SINGLE BLACK FEMALE seeks male companionship, ethnicity unimportant. I'm a very good girl who LOVES to play. I love long walks in the woods, riding in your pickup truck, hunting, camping and fishing trips, cozy winter nights lying by the fire. Candlelight dinners will have me eating out of your hand. I'll be at the front door when you get home from work, wearing only what nature gave me. Call (404) 875-6420 and ask for Daisy, I'll be waiting.... 

Please scroll down























Over 15,000 men found themselves talking to the Atlanta Humane Society... !


----------



## Duurty1 (Sep 10, 2007)

thats a great one


----------



## Loke (Sep 7, 2007)

My blonde is cuter.[attachment=0:2doff9da]stuff 011.jpg[/attachment:2doff9da]


----------



## Duurty1 (Sep 10, 2007)

they all look good to me


----------



## Texscala (Sep 8, 2007)

I am suprised the Atlanta Humane soiety mentioned hunting or fishing. The Humane Societys in Utah will not adopt dogs out to hunters. They have told me that they would put a dog down before the would willingly let it be adopted by someone who plans on hunting with it.


----------



## OKEE (Jan 3, 2008)

Loke said:


> My blonde is cuter.[attachment=0:3pu8gkyi]stuff 011.jpg[/attachment:3pu8gkyi]


Blondes have more FUN :lol:


----------



## Huge29 (Sep 17, 2007)

Texscala said:


> I am suprised the Atlanta Humane soiety mentioned hunting or fishing.
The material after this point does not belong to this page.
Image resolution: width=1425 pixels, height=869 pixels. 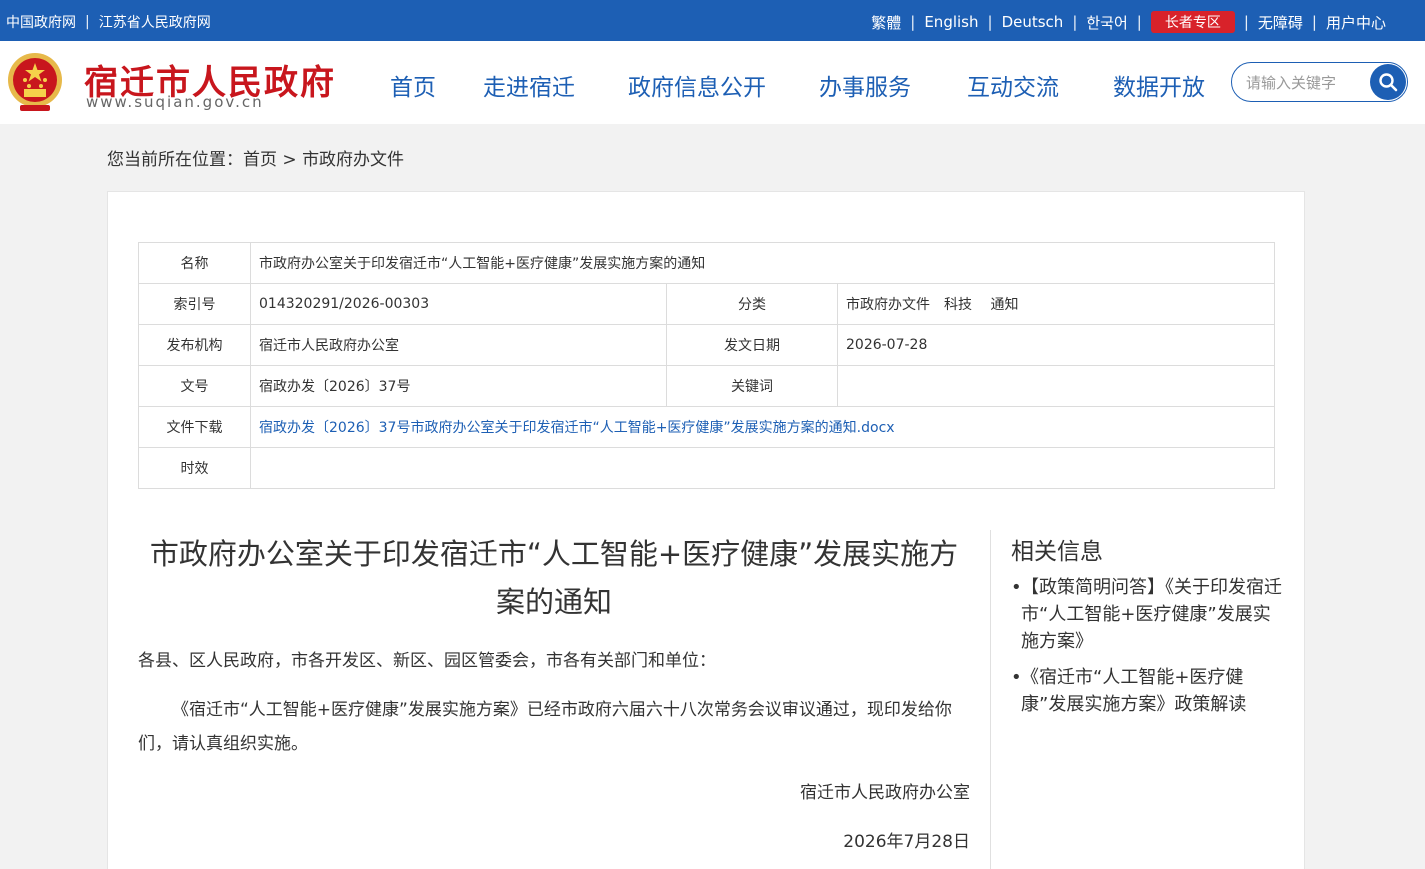 What do you see at coordinates (41, 22) in the screenshot?
I see `link-china-gov: 中国政府网` at bounding box center [41, 22].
The Humane Societys in Utah will not adopt dogs out to hunters. They have told me that they would put a dog down before the would willingly let it be adopted by someone who plans on hunting with it.


Same deal if you plan on keeping the dog outside. To think about that is incredibly ignorant. How did dogs survive thousands of years outside or at least hundreds in the Rocky Mountains? So, if they have a cow or a horse dropped off is it the same requirement (not that any one would drop off a cow or a horse), but I would have to say that a dog is much better suited for the cold climate that equine or bovine. *\-\* *\-\*


----------